:: PROVIDED TEXT ::

Among the various conditions that threaten seniors' independence, Alzheimer's disease is top of the list. This disease afflicts more than five million people aged 65+, and that rate continues to grow. So, it’s no surprise that medical alert systems have developed features to ensure the safety of elderly people suffering from this illness.
As a senior, falling is a very serious matter that can result in severe bone fractures or even death. Cases get worse if it takes hours for help to arrive – something usual for seniors who spend many hours alone. Some medical alert systems, like Medical Guardian, come with a fall detector that senses when the user falls and connects the device to the care center automatically. The care agents will call for the person and if they don’t get a response, they’ll call for help right away.
While getting a fall detector is a good idea for any person of a certain age, it becomes even more critical for seniors who have Alzheimer's. The condition by itself already impacts the patient's balance. However, since it also affects senior's hearing capabilities and sight, so the frequency of falls increases tremendously, and a fall detector can literally be a lifesaver.

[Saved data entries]
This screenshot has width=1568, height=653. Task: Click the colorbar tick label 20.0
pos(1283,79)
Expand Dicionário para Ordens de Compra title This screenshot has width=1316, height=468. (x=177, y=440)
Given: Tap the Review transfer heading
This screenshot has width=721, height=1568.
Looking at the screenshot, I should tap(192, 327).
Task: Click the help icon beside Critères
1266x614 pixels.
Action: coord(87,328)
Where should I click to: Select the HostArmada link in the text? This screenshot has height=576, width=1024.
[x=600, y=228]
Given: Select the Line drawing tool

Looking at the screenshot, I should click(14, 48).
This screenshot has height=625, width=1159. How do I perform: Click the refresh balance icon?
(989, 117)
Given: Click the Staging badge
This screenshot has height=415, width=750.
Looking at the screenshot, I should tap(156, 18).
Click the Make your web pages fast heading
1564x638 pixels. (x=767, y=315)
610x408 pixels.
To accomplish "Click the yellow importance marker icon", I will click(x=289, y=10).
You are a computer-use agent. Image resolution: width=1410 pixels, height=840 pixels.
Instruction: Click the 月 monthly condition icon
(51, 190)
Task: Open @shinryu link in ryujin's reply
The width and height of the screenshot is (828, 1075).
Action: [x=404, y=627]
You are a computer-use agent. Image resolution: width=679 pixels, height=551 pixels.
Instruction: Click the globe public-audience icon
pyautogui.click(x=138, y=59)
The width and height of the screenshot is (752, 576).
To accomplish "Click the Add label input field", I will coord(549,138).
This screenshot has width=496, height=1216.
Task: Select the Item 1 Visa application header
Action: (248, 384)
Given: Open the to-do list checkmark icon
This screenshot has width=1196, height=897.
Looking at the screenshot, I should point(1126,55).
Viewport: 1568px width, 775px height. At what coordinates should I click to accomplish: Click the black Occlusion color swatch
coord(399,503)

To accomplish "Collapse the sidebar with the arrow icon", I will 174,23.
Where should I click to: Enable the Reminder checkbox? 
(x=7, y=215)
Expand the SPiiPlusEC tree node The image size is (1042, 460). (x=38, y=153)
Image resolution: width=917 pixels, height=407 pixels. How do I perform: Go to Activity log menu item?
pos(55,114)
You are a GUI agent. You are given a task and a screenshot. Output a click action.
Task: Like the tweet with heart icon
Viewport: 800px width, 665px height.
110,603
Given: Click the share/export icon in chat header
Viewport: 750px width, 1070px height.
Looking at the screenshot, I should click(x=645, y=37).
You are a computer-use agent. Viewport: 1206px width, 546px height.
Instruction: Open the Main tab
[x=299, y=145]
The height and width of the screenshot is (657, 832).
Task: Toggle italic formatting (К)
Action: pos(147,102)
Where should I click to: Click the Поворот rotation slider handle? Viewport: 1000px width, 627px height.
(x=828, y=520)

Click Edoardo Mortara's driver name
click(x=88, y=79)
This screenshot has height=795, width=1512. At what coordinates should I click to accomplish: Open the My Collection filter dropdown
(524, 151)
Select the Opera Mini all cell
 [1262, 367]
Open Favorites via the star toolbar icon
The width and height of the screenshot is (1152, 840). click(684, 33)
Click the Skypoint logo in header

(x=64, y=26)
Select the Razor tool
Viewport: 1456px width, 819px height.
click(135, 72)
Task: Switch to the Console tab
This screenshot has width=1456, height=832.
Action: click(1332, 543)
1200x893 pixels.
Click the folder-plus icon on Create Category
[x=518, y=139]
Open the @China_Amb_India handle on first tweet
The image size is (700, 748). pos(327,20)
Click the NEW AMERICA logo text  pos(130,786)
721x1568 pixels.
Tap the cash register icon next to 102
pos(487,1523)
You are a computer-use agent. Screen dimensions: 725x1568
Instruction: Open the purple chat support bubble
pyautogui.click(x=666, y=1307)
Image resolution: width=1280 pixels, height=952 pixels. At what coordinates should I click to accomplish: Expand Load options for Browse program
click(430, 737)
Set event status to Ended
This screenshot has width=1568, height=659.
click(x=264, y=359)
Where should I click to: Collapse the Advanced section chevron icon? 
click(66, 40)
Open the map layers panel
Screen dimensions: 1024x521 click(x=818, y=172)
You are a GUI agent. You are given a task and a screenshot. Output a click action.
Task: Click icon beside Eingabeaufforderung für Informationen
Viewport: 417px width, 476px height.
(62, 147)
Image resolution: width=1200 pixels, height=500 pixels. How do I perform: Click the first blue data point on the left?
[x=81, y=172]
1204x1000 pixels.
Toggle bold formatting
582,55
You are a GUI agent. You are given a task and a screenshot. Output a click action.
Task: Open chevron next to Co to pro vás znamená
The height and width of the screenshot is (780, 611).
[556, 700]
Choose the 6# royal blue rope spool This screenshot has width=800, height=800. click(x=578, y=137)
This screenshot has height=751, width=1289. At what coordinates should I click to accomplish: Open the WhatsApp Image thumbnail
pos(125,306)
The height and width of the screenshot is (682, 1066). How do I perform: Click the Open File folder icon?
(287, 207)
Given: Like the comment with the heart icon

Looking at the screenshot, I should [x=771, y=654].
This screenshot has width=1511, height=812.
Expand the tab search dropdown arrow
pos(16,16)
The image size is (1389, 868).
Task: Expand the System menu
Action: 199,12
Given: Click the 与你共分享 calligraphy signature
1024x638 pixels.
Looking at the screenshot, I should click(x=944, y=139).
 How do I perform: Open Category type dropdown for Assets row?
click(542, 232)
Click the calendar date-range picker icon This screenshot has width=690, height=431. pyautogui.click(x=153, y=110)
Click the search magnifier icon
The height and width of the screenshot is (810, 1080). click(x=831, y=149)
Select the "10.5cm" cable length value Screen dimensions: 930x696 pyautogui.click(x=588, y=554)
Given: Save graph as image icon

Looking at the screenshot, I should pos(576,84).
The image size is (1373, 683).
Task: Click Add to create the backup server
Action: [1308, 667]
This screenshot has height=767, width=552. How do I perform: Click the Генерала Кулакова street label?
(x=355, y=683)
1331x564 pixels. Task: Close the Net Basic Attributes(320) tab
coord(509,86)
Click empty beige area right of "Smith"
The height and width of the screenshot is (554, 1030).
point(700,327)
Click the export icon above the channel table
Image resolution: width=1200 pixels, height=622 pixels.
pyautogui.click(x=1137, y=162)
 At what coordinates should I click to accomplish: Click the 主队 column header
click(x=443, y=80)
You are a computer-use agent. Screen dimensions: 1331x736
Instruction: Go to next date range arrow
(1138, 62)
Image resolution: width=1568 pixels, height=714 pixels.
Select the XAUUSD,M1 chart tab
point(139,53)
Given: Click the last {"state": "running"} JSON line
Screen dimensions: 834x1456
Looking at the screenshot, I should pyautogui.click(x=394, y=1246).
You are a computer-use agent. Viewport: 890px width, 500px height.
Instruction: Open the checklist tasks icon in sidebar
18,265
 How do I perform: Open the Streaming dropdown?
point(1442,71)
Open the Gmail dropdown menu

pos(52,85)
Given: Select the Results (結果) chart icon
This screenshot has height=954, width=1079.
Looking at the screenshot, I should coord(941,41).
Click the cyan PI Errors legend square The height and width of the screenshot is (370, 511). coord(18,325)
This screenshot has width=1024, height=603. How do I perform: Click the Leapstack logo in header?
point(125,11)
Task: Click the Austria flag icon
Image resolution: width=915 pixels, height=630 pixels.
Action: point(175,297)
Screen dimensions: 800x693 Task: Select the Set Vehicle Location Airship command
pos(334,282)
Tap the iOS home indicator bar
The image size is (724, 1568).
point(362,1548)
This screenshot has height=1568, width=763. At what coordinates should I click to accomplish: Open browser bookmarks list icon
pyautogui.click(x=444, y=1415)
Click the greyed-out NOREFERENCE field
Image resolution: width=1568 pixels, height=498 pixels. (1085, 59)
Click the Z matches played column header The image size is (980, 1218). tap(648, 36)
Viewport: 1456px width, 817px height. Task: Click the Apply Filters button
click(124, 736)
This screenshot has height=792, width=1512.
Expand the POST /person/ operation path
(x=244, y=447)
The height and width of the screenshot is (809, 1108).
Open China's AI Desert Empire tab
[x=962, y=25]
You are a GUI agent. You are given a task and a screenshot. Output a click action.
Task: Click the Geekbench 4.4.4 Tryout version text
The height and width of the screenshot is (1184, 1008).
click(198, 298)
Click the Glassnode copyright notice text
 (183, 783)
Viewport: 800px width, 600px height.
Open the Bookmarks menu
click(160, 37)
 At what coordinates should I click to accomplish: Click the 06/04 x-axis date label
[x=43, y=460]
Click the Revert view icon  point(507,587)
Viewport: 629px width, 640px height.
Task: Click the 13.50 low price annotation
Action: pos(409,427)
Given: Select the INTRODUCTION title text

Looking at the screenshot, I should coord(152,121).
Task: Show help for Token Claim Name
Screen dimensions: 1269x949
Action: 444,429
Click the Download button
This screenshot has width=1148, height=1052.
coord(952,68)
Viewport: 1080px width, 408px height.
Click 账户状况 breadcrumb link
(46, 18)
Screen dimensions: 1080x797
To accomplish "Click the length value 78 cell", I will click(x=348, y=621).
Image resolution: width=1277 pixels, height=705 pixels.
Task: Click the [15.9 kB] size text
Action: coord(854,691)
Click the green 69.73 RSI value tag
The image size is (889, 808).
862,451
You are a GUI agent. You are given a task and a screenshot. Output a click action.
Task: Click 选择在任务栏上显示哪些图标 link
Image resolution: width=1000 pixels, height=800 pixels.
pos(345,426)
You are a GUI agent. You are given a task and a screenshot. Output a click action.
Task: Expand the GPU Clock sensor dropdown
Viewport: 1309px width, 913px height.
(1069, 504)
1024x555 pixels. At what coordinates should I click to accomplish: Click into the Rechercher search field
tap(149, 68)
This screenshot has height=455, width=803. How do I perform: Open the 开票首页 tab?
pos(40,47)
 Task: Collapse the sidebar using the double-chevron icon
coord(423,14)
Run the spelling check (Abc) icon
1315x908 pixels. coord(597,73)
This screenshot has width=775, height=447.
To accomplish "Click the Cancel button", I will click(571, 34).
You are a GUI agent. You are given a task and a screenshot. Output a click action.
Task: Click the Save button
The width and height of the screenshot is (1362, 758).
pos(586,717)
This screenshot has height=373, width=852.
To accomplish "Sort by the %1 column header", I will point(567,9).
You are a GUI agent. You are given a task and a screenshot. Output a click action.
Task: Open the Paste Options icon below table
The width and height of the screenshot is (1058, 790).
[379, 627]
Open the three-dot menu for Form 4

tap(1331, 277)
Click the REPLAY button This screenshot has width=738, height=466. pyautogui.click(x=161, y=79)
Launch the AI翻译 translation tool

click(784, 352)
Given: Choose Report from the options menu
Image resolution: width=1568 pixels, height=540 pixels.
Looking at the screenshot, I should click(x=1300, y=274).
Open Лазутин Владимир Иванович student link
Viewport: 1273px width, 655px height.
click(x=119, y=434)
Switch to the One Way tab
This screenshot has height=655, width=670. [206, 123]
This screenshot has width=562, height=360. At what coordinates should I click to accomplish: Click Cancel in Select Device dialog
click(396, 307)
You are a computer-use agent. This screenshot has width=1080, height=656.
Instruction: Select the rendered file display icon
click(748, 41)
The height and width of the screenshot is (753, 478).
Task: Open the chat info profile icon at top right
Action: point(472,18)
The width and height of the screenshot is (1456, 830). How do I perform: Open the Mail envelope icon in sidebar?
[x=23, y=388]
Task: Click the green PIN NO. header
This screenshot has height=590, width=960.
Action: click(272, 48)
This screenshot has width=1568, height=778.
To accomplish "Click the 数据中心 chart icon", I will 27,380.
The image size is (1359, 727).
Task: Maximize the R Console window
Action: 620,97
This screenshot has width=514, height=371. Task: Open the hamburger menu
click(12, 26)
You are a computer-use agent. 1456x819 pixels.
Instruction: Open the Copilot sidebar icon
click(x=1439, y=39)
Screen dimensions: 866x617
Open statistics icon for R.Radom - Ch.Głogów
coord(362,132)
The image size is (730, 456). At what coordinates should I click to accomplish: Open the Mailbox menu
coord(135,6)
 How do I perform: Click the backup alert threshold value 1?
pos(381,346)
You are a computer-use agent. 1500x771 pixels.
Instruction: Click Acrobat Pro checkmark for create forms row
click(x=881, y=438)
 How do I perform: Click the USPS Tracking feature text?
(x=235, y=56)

:: PROBLEMS TO WORK ON ::
a – Reproduce the stretch of the passage on medical alert systems for seniors with Alzheimer's from "As a senior, falling" through "help right away.", word for word.
b – According to the passage on medical alert systems for seniors with Alzheimer's, how many people aged 65 and older does Alzheimer's disease afflict?

:: ANSWERS BELOW ::
a –
As a senior, falling is a very serious matter that can result in severe bone fractures or even death. Cases get worse if it takes hours for help to arrive – something usual for seniors who spend many hours alone. Some medical alert systems, like Medical Guardian, come with a fall detector that senses when the user falls and connects the device to the care center automatically. The care agents will call for the person and if they don’t get a response, they’ll call for help right away.

b – More than five million.